Los dos amigos durmieron hasta entrada la tarde. Cuando todavía no habían logrado superar la resaca de la fiesta, les reventaron a patadas las puertas de las casillas. Los subieron esposados a un móvil policial. Sus mujeres lloraban. Sus niños lloraban. Sus perros ladraban. Los vecinos, que hasta hacía algunas horas celebraban, envidiaban y medraban de la repentina riqueza, ahora les endilgaban las peores acciones.
—Para mí que son narcos…
—Deben estar en el contrabando de productos electrónicos desde el Paraguay…

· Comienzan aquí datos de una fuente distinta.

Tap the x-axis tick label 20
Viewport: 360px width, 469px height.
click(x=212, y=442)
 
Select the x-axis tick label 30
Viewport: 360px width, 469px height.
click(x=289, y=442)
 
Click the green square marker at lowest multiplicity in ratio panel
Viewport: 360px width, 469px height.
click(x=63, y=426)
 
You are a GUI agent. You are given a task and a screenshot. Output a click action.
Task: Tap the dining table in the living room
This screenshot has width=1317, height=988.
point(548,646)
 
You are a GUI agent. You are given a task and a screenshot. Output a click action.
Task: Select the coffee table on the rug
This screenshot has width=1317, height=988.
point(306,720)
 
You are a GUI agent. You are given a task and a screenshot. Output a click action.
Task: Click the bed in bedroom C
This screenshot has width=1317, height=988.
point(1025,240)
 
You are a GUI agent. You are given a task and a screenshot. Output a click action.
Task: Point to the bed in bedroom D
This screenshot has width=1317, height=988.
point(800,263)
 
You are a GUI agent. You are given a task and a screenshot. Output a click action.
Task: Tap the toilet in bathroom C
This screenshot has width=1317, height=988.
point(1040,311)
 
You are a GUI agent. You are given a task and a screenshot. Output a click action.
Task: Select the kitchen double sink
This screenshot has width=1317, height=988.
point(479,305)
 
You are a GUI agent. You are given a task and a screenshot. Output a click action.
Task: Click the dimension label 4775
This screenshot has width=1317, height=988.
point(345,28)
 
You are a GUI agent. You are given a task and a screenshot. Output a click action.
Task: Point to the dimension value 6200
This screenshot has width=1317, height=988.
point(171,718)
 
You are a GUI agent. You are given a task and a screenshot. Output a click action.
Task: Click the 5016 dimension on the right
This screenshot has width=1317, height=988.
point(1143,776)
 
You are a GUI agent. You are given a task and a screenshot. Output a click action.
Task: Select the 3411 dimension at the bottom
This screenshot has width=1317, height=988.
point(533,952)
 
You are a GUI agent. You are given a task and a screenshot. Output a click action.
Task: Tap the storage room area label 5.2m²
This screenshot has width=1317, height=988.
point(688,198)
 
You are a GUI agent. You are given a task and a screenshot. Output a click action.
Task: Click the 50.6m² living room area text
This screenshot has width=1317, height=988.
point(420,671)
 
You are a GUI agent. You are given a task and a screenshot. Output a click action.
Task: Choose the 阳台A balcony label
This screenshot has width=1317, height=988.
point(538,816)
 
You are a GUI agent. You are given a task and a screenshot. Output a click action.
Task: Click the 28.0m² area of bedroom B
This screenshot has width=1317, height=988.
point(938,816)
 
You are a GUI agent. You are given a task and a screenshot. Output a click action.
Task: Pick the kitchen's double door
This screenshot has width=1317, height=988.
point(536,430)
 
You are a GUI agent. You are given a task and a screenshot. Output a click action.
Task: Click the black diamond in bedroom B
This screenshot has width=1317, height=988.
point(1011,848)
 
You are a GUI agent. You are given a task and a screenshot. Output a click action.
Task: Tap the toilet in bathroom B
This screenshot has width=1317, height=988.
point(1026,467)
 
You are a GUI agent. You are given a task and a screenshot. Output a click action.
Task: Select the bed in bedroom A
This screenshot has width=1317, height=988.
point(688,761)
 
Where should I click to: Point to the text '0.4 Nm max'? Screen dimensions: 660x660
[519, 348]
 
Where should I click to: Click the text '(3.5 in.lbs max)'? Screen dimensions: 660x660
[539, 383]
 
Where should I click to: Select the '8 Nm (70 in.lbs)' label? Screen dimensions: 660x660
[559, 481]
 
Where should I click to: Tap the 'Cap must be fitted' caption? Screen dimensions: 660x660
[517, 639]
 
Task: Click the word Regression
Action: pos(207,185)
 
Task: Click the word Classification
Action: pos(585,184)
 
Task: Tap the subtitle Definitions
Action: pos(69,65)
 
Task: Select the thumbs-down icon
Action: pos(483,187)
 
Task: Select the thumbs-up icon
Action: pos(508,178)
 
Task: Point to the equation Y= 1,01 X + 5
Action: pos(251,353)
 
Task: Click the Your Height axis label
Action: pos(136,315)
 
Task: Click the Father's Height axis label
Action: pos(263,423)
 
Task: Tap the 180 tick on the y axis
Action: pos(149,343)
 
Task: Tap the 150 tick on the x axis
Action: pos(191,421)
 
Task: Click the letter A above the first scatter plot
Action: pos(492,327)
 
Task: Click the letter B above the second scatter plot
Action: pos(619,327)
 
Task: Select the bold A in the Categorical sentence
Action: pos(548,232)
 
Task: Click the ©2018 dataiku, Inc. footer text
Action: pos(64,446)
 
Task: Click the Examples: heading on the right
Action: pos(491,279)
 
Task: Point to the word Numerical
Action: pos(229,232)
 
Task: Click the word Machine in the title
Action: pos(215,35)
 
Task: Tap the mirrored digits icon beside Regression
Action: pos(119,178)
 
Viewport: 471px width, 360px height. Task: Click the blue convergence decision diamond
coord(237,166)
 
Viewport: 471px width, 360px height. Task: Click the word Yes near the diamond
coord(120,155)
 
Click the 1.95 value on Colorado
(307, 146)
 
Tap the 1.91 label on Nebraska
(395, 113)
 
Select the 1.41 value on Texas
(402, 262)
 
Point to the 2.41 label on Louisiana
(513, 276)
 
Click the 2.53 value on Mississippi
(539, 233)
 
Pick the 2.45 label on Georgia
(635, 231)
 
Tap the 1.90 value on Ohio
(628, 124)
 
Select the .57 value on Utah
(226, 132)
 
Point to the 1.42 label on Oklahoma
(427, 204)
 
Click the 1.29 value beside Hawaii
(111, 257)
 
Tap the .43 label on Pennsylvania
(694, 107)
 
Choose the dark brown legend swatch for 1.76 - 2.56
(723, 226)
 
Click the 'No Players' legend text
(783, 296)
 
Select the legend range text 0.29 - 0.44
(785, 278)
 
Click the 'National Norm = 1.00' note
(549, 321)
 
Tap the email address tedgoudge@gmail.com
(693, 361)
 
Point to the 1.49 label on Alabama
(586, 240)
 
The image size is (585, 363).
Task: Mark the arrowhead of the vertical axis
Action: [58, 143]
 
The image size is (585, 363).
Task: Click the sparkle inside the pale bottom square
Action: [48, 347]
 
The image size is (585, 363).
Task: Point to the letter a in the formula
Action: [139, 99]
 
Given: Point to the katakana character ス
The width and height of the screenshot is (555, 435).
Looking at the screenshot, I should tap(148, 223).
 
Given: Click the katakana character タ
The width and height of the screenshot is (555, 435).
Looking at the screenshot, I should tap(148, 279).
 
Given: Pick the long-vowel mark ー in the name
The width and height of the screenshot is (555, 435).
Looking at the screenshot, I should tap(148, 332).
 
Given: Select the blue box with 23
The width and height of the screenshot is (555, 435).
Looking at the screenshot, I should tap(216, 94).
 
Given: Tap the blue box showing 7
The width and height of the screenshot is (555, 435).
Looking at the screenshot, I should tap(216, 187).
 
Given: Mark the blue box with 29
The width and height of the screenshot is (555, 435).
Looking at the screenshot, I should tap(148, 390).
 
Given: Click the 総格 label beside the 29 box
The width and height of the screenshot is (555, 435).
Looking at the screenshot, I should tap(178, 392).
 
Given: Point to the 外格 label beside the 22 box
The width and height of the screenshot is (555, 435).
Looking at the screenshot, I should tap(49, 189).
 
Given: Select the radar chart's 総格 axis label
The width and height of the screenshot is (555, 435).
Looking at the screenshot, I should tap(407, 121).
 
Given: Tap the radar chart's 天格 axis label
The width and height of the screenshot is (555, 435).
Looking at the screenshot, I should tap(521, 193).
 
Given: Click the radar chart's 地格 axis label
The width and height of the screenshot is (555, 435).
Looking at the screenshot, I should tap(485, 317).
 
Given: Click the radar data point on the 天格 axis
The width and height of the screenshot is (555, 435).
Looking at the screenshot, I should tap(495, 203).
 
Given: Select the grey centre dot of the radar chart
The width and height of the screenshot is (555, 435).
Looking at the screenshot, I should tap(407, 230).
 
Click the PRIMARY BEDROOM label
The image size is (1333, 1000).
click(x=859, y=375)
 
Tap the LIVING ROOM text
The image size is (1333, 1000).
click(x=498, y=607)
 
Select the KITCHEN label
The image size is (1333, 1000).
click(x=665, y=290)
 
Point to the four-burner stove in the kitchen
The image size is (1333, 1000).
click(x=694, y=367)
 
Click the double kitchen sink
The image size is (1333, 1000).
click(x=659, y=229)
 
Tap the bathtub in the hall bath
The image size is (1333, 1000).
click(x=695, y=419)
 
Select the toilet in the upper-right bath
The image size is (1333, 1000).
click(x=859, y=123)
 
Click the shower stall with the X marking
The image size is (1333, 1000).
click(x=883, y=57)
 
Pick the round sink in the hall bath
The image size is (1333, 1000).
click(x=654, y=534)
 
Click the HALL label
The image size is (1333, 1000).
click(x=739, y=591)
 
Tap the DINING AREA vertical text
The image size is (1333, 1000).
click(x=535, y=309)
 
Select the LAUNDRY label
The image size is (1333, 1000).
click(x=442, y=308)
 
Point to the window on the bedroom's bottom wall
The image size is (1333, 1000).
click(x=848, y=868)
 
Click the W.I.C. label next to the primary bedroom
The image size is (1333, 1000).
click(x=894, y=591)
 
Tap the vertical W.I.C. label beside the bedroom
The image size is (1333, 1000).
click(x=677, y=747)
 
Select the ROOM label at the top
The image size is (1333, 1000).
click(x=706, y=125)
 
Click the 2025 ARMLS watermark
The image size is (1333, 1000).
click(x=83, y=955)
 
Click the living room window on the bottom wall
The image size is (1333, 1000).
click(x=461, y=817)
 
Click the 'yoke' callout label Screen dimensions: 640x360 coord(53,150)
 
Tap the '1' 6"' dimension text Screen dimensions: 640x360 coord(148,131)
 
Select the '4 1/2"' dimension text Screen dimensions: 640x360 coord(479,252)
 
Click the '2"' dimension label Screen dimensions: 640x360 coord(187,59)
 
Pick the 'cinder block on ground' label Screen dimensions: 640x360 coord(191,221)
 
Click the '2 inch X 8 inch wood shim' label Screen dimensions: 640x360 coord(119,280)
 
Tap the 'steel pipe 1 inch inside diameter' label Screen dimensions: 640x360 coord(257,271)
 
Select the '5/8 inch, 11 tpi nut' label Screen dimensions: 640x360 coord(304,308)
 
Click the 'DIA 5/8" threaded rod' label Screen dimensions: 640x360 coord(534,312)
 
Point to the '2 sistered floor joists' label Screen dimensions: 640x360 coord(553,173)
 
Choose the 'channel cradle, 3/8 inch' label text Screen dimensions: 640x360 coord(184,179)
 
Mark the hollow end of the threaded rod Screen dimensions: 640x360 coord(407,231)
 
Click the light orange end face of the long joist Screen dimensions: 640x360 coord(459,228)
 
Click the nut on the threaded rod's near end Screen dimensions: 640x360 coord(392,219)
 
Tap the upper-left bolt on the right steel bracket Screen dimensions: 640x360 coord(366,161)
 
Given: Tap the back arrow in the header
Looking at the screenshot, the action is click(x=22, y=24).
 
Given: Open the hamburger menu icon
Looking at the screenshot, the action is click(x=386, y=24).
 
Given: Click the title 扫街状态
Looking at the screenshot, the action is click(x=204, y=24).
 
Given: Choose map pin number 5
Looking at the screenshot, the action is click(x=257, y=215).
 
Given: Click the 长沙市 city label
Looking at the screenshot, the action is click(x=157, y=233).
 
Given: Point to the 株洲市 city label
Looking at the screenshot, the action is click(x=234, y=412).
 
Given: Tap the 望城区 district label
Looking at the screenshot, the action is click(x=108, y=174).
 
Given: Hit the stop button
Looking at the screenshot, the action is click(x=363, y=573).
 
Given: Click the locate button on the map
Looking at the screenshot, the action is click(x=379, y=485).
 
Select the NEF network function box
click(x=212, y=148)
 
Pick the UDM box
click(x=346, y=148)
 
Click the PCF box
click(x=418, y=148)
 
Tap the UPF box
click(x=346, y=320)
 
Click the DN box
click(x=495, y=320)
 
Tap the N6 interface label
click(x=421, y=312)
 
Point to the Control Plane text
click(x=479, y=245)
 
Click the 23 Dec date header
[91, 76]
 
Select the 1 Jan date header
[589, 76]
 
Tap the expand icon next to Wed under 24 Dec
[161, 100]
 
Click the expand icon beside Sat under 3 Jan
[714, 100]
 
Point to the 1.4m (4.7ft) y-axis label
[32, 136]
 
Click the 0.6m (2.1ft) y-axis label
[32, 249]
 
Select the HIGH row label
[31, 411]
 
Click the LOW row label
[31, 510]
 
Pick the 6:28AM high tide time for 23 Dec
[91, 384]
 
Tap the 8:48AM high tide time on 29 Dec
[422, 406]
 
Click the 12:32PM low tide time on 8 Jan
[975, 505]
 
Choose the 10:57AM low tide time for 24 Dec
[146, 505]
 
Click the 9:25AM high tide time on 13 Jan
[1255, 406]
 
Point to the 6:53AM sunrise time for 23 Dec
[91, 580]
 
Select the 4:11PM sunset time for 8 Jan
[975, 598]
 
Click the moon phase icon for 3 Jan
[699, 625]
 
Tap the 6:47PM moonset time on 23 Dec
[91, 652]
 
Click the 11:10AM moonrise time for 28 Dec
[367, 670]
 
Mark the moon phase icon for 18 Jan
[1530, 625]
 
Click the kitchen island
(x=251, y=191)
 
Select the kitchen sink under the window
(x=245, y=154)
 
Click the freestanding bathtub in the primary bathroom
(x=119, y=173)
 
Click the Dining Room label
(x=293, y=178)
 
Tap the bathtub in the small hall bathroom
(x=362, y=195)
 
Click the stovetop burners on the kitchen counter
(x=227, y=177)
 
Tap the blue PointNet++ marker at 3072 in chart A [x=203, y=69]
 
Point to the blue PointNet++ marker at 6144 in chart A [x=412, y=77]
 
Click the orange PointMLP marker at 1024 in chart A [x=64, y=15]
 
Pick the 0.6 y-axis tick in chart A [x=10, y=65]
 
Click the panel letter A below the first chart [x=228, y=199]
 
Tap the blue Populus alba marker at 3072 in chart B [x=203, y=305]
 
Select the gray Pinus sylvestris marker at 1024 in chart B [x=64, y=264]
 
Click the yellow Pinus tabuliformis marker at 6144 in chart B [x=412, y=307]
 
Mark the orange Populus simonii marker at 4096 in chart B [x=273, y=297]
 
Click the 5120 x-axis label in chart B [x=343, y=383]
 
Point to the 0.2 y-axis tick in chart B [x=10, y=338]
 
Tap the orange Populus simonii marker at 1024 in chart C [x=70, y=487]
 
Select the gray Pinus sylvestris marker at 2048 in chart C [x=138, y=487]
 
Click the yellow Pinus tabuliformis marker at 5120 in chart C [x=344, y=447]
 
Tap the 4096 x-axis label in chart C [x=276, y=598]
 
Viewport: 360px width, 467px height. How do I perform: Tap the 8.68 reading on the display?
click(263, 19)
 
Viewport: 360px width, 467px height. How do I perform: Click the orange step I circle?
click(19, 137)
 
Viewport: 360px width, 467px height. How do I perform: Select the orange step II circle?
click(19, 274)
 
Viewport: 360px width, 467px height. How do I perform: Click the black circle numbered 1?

Las compras descontroladas habían llamado la atención de la policía. En cuanto Juan y el Zorro llegaron al Destacamento recibieron los primeros golpes. Luego, con el primer interrogatorio vinieron los apremios y las amenazas. Tardaron horas en lograr que los agentes comprendiesen que sobre el secuestro de Alejandro no sabían ni una palabra.
La plata recuperada en el procedimiento, más del ochenta por ciento de lo pagado por el ingeniero Bauer, nunca volvió en su totalidad a manos del empresario. También cargarían los cartoneros con esa culpa, cuando en realidad fueron los policías los que se quedaron con la mayor tajada del rescate.
Lastimados más por dentro que por fuera, los amigos se cruzaron en una celda de la comisaría después de veinte horas de detención.
—Yo me tendría que haber avivado. A mí la alegría nunca me dura —dijo Juan.
—Es culpa del Santo, me parece que no nos quiere —dijo el Zorro. Y se puso a llorar como cuando era chico. Con hipos y mocos. Con las dos manos conteniendo la cara redonda y roja.